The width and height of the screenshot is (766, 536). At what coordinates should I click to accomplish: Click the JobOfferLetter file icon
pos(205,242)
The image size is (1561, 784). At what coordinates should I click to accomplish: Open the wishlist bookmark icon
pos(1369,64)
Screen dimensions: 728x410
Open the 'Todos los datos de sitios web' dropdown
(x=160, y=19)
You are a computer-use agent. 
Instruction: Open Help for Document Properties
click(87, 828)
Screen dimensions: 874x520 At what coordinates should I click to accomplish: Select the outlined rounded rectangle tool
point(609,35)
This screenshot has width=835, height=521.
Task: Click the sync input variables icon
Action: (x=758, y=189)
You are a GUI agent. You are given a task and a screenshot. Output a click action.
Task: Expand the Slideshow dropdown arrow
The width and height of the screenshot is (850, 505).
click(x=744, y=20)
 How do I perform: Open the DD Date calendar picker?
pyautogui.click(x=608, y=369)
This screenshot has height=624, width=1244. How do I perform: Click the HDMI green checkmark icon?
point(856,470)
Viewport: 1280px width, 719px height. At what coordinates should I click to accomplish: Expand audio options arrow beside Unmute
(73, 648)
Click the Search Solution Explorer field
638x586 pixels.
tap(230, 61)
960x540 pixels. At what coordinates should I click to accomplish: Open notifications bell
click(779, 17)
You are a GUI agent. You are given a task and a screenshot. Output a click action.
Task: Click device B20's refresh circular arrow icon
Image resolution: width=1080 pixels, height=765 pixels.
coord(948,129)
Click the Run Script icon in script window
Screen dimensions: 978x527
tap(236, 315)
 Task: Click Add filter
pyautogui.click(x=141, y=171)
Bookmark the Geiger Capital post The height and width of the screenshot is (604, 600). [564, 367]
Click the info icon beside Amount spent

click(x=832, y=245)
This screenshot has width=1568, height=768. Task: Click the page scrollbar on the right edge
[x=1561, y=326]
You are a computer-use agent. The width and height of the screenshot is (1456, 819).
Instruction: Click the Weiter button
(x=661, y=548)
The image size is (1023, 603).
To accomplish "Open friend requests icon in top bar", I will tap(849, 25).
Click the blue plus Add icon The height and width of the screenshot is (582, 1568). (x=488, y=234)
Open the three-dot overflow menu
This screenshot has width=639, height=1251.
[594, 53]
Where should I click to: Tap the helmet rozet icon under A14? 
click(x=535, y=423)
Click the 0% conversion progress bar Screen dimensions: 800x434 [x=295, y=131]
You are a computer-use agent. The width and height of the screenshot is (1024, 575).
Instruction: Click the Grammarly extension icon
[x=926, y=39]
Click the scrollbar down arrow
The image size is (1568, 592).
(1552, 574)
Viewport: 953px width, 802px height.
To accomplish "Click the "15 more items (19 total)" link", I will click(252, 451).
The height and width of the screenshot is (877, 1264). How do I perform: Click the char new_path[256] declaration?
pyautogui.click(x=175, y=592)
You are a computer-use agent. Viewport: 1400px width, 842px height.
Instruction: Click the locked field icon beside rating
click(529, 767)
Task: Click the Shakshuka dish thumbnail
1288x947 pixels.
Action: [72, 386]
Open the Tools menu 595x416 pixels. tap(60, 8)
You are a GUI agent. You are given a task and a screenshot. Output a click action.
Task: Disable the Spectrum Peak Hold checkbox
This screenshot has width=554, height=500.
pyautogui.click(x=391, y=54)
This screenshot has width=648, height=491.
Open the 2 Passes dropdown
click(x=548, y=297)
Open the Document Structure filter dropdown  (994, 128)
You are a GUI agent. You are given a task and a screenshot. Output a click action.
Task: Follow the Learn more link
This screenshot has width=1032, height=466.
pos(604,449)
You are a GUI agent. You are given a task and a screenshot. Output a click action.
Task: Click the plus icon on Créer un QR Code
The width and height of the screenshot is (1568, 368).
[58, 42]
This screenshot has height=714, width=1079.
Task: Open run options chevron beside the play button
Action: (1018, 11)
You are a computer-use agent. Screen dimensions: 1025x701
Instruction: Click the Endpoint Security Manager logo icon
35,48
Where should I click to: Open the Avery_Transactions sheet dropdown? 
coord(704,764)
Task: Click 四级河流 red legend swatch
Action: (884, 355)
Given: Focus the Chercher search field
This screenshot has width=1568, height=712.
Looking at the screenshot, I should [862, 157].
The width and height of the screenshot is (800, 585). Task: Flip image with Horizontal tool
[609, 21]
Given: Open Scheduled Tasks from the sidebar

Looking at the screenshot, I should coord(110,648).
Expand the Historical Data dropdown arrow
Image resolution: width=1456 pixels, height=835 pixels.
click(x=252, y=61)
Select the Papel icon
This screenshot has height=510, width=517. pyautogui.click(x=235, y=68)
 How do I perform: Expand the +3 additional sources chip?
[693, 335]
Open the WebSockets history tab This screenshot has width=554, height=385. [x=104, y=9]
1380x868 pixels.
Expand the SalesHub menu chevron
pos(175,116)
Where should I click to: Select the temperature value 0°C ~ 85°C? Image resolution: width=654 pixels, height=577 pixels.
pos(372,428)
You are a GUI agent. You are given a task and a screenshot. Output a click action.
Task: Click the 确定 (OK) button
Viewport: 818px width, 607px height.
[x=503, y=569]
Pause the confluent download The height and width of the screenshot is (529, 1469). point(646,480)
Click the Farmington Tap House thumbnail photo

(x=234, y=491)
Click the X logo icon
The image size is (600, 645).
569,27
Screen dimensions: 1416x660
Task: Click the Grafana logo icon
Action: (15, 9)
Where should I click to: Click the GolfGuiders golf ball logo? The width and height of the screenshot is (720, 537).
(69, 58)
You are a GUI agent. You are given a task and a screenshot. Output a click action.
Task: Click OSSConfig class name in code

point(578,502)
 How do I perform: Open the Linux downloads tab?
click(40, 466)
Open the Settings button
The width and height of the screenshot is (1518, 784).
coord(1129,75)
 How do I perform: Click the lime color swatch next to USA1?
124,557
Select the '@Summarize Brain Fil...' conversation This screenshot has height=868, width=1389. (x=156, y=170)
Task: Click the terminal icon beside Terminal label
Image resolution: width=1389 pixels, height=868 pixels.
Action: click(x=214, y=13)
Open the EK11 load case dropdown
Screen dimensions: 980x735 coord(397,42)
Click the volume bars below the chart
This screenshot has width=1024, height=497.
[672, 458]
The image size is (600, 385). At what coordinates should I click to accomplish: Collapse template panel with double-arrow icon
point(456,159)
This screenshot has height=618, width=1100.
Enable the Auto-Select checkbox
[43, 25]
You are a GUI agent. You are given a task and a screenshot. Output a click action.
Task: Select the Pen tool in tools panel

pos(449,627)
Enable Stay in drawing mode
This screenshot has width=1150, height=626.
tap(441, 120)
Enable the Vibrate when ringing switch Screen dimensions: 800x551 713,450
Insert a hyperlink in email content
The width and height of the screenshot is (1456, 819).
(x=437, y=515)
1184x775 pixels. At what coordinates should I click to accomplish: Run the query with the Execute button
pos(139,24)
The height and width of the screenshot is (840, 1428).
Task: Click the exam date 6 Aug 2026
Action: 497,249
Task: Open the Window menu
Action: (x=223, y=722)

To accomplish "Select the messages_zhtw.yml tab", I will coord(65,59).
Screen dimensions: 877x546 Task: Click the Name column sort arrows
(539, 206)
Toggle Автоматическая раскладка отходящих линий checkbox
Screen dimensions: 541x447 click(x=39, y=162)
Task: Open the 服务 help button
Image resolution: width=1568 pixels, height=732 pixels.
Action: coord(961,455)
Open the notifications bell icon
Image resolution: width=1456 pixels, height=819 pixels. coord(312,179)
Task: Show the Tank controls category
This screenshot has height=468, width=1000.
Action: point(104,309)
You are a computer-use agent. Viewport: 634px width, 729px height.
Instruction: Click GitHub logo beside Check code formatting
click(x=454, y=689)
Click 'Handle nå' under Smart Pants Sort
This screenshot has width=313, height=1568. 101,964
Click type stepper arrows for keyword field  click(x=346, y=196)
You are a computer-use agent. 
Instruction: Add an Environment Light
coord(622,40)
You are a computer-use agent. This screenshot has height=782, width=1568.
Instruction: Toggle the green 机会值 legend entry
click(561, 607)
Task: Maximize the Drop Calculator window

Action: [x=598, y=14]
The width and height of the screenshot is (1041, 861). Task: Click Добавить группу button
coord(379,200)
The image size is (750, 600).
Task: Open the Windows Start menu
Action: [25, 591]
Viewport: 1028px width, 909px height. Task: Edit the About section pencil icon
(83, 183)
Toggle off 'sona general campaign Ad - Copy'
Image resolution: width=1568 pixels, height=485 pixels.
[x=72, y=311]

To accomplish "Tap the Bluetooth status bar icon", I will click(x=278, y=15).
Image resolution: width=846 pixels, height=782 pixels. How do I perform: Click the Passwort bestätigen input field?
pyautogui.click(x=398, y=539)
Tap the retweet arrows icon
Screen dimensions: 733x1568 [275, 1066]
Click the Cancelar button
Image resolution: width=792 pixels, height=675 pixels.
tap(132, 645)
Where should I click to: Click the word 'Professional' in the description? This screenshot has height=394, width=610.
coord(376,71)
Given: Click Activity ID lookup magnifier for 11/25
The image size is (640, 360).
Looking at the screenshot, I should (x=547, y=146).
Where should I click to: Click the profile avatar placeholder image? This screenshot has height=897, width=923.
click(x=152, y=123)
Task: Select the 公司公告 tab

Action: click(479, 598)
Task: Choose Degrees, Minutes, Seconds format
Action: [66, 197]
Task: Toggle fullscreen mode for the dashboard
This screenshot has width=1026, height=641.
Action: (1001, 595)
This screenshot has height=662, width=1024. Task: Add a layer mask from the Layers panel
__________________________________________________
REQUIRED WORK | Copy out the part of the records that opens with the line containing "This screenshot has height=624, width=1244." and closes with the line containing "coord(948,129)", keeping every line exactly the same, both end lines included.

THE OUTPUT |
This screenshot has height=624, width=1244. How do I perform: Click the HDMI green checkmark icon?
point(856,470)
Viewport: 1280px width, 719px height. At what coordinates should I click to accomplish: Expand audio options arrow beside Unmute
(73, 648)
Click the Search Solution Explorer field
638x586 pixels.
tap(230, 61)
960x540 pixels. At what coordinates should I click to accomplish: Open notifications bell
click(779, 17)
You are a GUI agent. You are given a task and a screenshot. Output a click action.
Task: Click device B20's refresh circular arrow icon
Image resolution: width=1080 pixels, height=765 pixels.
coord(948,129)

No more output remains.